## Task list:
(1) Render this sentence from the Booking.com room-score notebook in Spanish: "Booking.com provides both an overall rating and a separate room score."
(2) Resume the Booking.com room-score notebook after its last line of code and write what comes next.

## Supplied passage:
<<<<
Booking.com provides both an overall rating and a separate room score. What's the gap?

In [None]:
has_both = booking.dropna(subset=['room_score']).copy()
has_both['gap'] = has_both['room_score'] - has_both['rating']

room_higher = (has_both['gap'] > 0).sum()
room_equal = (has_both['gap'] == 0).sum()
room_lower = (has_both['gap'] < 0).sum()

print(f'Hotels analyzed: {len(has_both)}')
print(f'Room > Overall: {room_higher} ({room_higher/len(has_both)*100:.0f}%)')
print(f'Room = Overall: {room_equal} ({room_equal/len(has_both)*100:.0f}%)')
print(f'Room < Overall: {room_lower} ({room_lower/len(has_both)*100:.0f}%)')
print(f'Mean gap: +{has_both["gap"].mean():.2f}')

In [None]:
fig, (ax1, ax2) = plt.subplots(1, 2, figsize=(15, 7), gridspec_kw={'width_ratios': [1, 1.4]})

sizes = [room_higher, room_equal, room_lower]
pie_colors = [ACCENT, YELLOW, RED]
wedges, texts, _ = ax1.pie(sizes, colors=pie_colors, startangle=90, autopct='',
                            textprops={'color': '#FFFFFF', 'fontsize': 11},
                            pctdistance=0.75, labeldistance=1.15)
labels_pie = [
    f'Room > Overall\n{room_higher} ({room_higher/len(has_both)*100:.0f}%)',
    f'Equal\n{room_equal} ({room_equal/len(has_both)*100:.0f}%)',
    f'Room < Overall\n{room_lower} ({room_lower/len(has_both)*100:.0f}%)']
for text, label in zip(texts, labels_pie):
    text.set_text(label); text.set_fontsize(11)
ax1.set_title('Room Score vs Overall Rating', fontsize=16, fontweight='bold', pad=15)

ax2.hist(has_both['gap'], bins=40, color=ACCENT, alpha=0.8, edgecolor='none')
ax2.axvline(0, color=RED, linestyle='--', linewidth=2, label='No gap (0)')
ax2.axvline(has_both['gap'].mean(), color=YELLOW, linestyle='--', linewidth=2,
            label=f'Mean gap: +{has_both["gap"].mean():.2f}')
>>>>
## Given data:
<<<<
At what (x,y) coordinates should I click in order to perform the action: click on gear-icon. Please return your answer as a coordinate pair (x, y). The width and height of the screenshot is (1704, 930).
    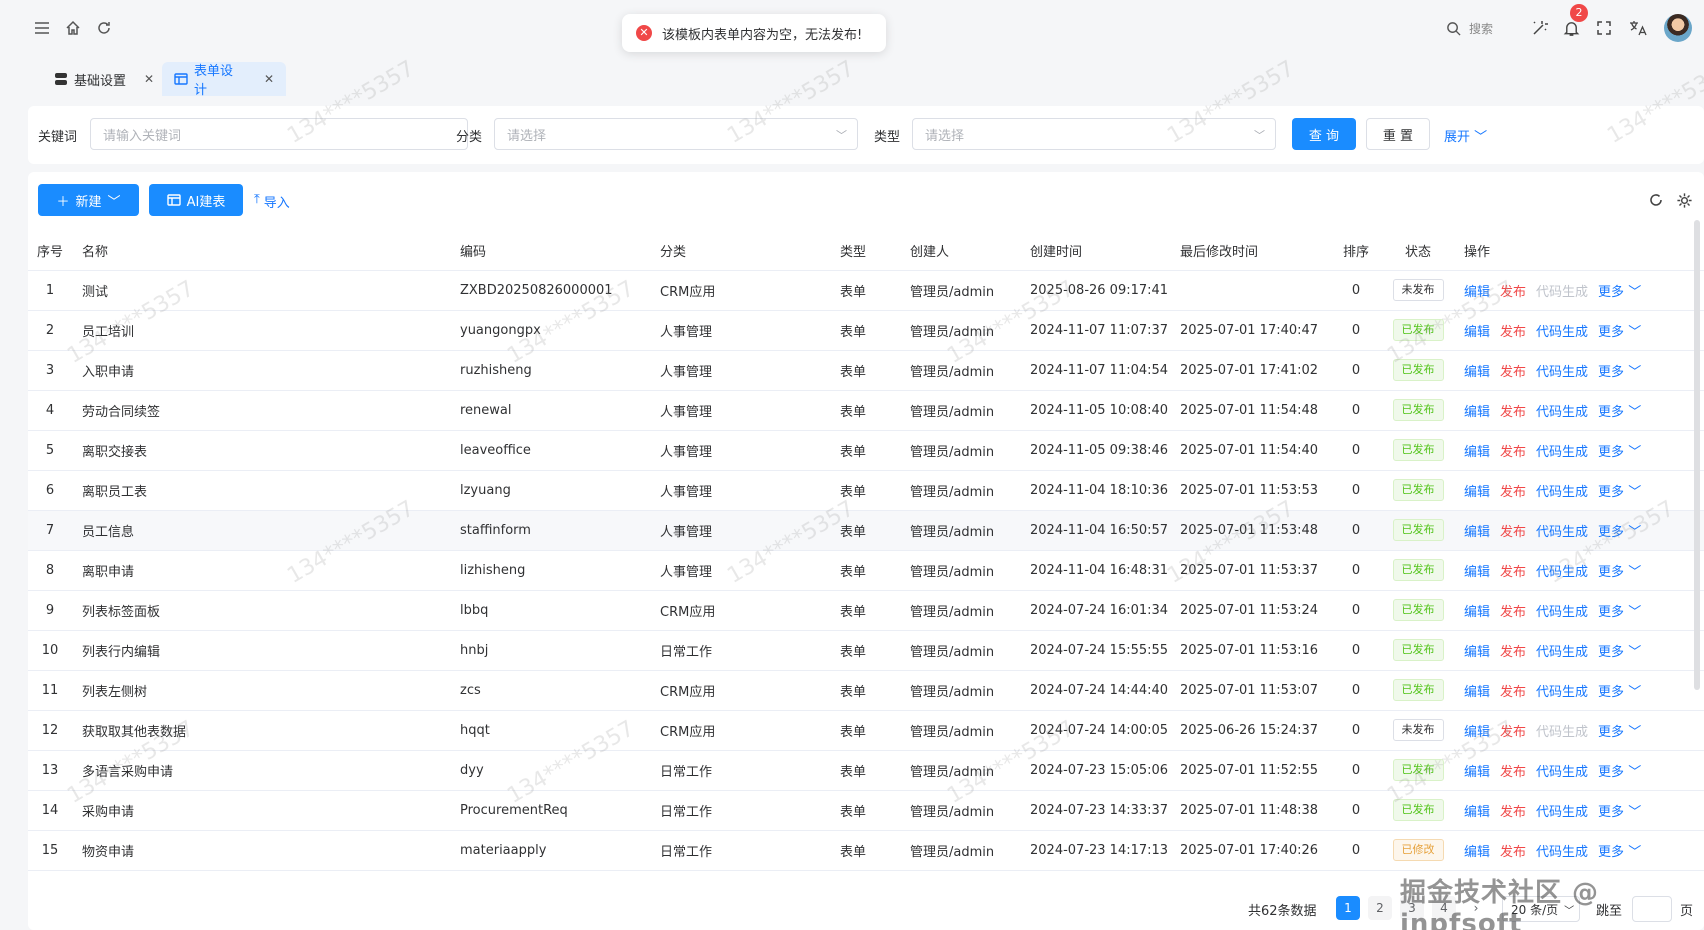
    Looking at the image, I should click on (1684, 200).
>>>>
## Answer set:
(1) Booking.com ofrece tanto una calificación general como una puntuación de habitación aparte.

(2)
ax2.set_title('88% of Hotels: Room Is the Strongest Point', fontsize=16, fontweight='bold', pad=15)
ax2.set_xlabel('Gap (Room Score - Overall Rating)')
ax2.set_ylabel('Number of Hotels')
ax2.legend(facecolor=CARD, edgecolor='#1a2d4a', fontsize=11)
plt.tight_layout()
plt.show()

**Interpretation:** In 88% of cases, the room scores higher than the overall rating. The average gap is +0.30. This means what drags overall ratings down is typically service, cleanliness, location convenience, or value for money — not the room itself. For hotel operators, investing in staff training and non-room amenities would likely have the biggest impact.

---
## 6. Finding 3 — Paris Is the Worst Value; Thailand Dominates Best Value

I created a Value Index (rating / median price * 100) to identify destinations that deliver the best and worst value.

In [None]:
loc_stats = (booking.groupby('location')
    .agg(median_price=('price_eur', 'median'), mean_rating=('rating', 'mean'),
         count=('hotel_name', 'count'))
    .reset_index())
loc_stats = loc_stats[loc_stats['count'] >= 10].copy()
loc_stats['value_index'] = (loc_stats['mean_rating'] / loc_stats['median_price']) * 100

best10 = loc_stats.nlargest(10, 'value_index')
worst10 = loc_stats.nsmallest(10, 'value_index')

fig, (ax_w, ax_b) = plt.subplots(1, 2, figsize=(16, 8))

worst_s = worst10.sort_values('value_index', ascending=True)
bars_w = ax_w.barh(worst_s['location'], worst_s['median_price'], color=RED, alpha=0.85, height=0.6)
for bar, rating in zip(bars_w, worst_s['mean_rating']):
    ax_w.text(bar.get_width() + 50, bar.get_y() + bar.get_height()/2,
              f'{rating:.1f}', va='center', fontsize=11, color=YELLOW, fontweight='bold')
ax_w.set_title('WORST Value', fontsize=16, fontweight='bold', pad=15, color=RED)
ax_w.set_xlabel('Median Price (EUR)')
ax_w.xaxis.set_major_formatter(mticker.FuncFormatter(lambda x, _: f'{x:,.0f}'))
ax_w.text(1.0, 1.02, 'Rating', transform=ax_w.transAxes, ha='right', fontsize=10, color=YELLOW, fontweight='bold')

best_s = best10.sort_values('value_index', ascending=True)
bars_b = ax_b.barh(best_s['location'], best_s['median_price'], color=ACCENT, alpha=0.85, height=0.6)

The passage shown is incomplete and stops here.